• Selected extract:
↓↓↓

Elon Musk’s launch company is set to send one of its previously used Block 5 Falcon 9 rockets to space on Sunday. The rocket will carry an Argentine Earth-imaging satellite and deliver it to orbit.

Within about ten minutes of liftoff, which is set for 7:21 p.m. PDT at Vandenberg Air Force Base, the first stage of the Falcon 9 will return to a nearby landing pad.

“Local residents may see the first stage of the Falcon 9 returning to Vandenberg AFB, including multiple engine burns associated with the landing,” reads a statement from the Air Force. “During the landing attempt residents from Santa Barbara, Ventura and San Luis Obispo counties may hear one or more sonic booms.”

SpaceX has previously launched a Falcon 9 from Vandenberg and landed it offshore in the Pacific Ocean aboard a droneship. This will be the first west coast landing to take place ashore.

The first stage of this particular Falcon 9 was used on a July 25 launch that carried ten Iridium satellites.

↑↑↑

• Directive 1:
Translate this sentence from the Falcon 9 launch report into Spanish: "This will be the first west coast landing to take place ashore."
• Directive 2:
List every county named in the Falcon 9 launch report.
• Directive 3:
Resume the Falcon 9 launch report after its last sentence.
The rows that come next have no connection to the Falcon 9 launch report.

• Stored data:

↓↓↓

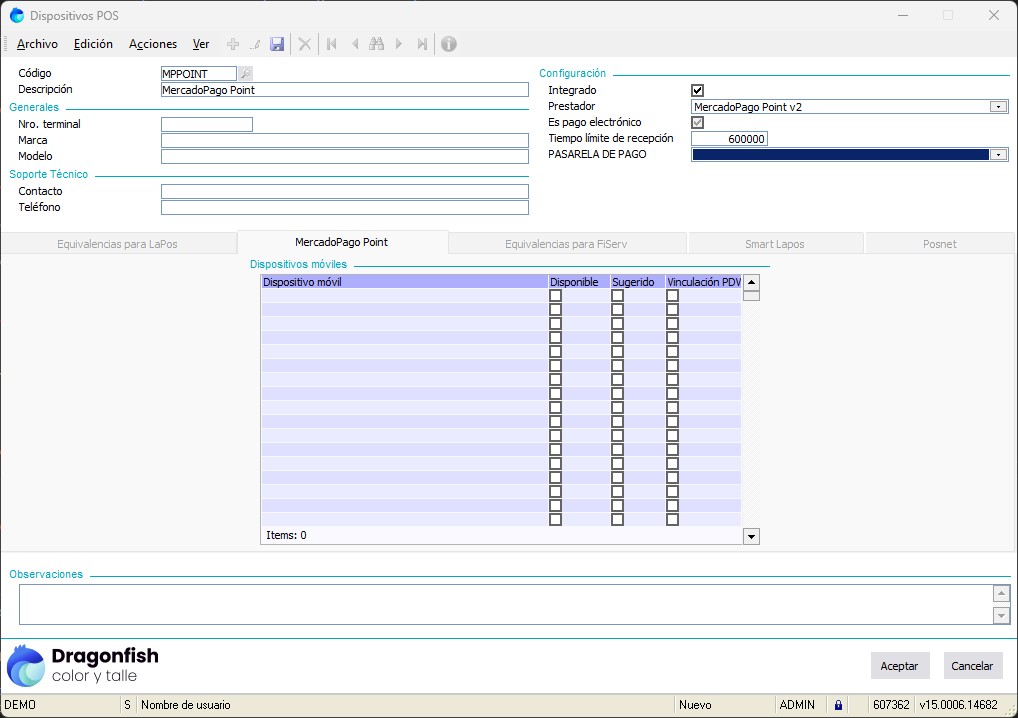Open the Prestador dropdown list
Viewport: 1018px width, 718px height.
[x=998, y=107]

↑↑↑
↓↓↓

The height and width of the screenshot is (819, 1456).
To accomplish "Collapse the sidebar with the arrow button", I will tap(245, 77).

↑↑↑

• Task answer 1:
Este será el primer aterrizaje en la costa oeste que se realice en tierra firme.

• Task answer 2:
Santa Barbara, Ventura, San Luis Obispo

• Task answer 3:
The launch had been planned for Saturday evening, but was delayed 24 hours to allow additional time for last-minute checks.

SpaceX didn’t immediately respond to a request for information about the launch.

Los Angeles is also home to SpaceX headquarters and the company has leased a portion of the city’s port to begin work on its Big Falcon Rocket, which is commonly referred to as “BFR.” Musk hopes BFR will carry a group of artists around the moon in five years’ time. Eventually, he says, it could bring humans to Mars.

Liftoffs and landings in Central California may become a more common sight as the company works to ramp up its launch rate in coming months.